De plus, selon la charge de la partie polaire, les tensioactifs sont classés en quatre catégories que sont les tensioactifs anioniques (chargés négativement), cationiques (chargés positivement), zwiterioniques (possédant plusieurs charges selon le pH) et non-ioniques (absence de charges). Les propriétés des tensioactifs sont dues principalement à leur structure amphiphile. C’est pourquoi une molécule tensioactive peut se dissoudre dans l’eau tel un monomère et s’adsorber à une interface, ou bien former avec d’autres molécules tensioactives des agrégats moléculaires, les micelles. Cette nature amphiphile est donc responsable des phénomènes d’activité de surface et de micellisation.

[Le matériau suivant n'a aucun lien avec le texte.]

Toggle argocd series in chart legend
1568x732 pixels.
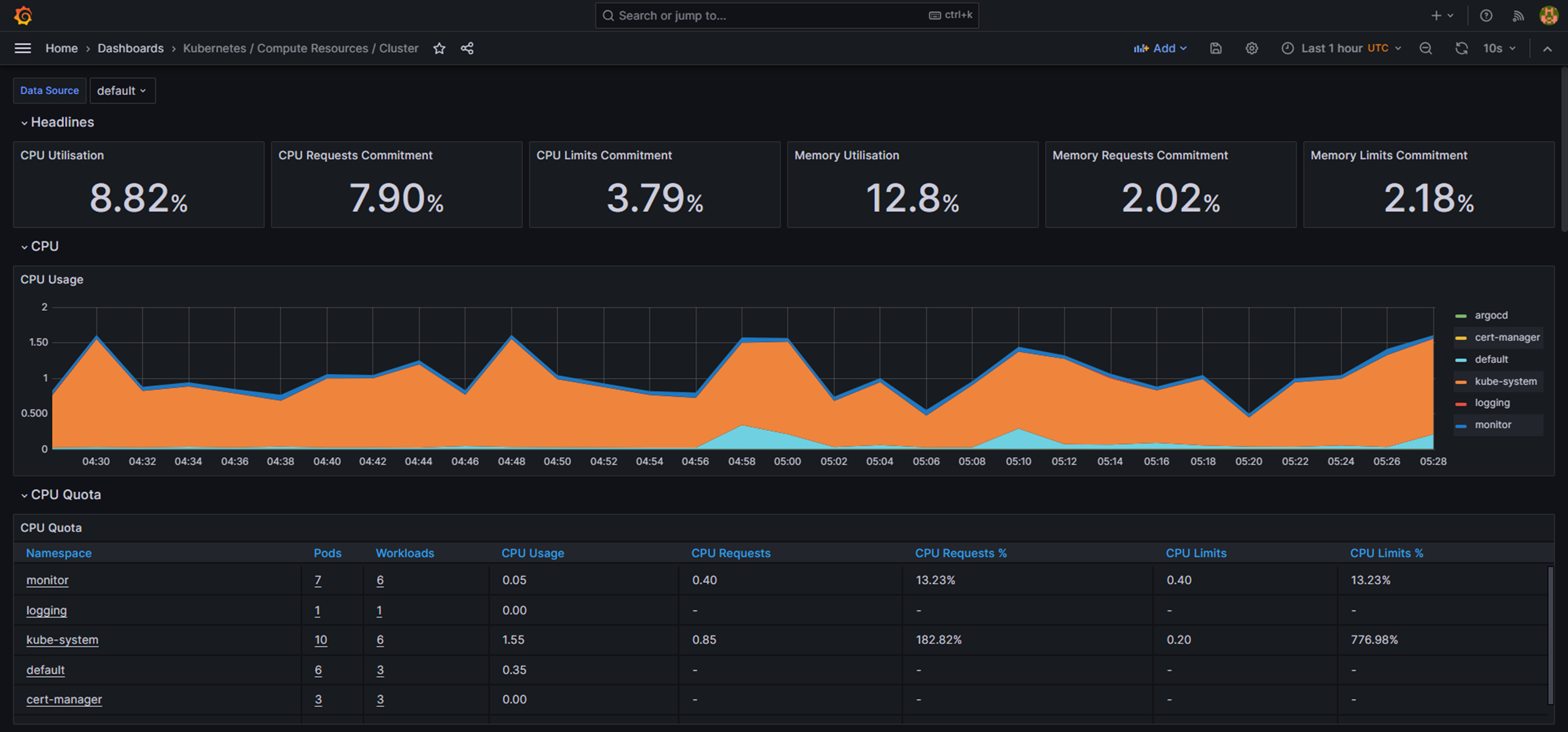coord(1491,315)
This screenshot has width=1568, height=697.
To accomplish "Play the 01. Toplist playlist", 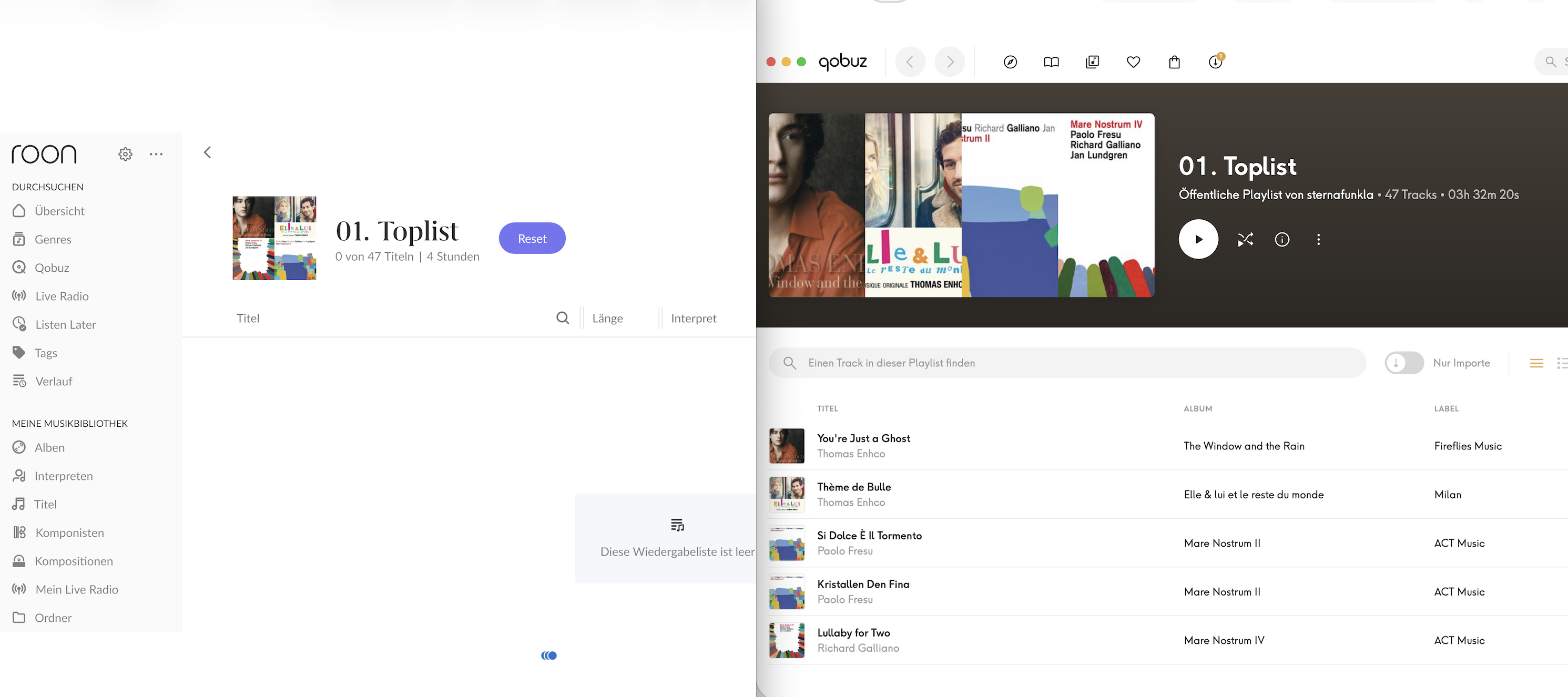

Micellisation d’une solution tensioactive 

Dans des solutions aqueuses très diluées, les molécules tensioactives existent sous forme de monomères complètement dissociés, adsorbés à l’interface air/eau. Les groupements hydrophiles et lipophiles sont situés dans la phase qu’ils affectionnent le plus, l’énergie libre du système est ainsi minimisée (Rosen et al.). L’ajout de molécules supplémentaires engendre une augmentation du nombre de monomères en solution et de ce fait une augmentation de l’énergie libre totale du système. Or le système veut tendre vers un état d’énergie minimale, donc à partir d’une concentration seuil appelée concentration micellaire critique CMC, la surface est dite saturée, et les molécules tensioactives s’ordonnent pour former des structures généralement sphériques appelées micelles.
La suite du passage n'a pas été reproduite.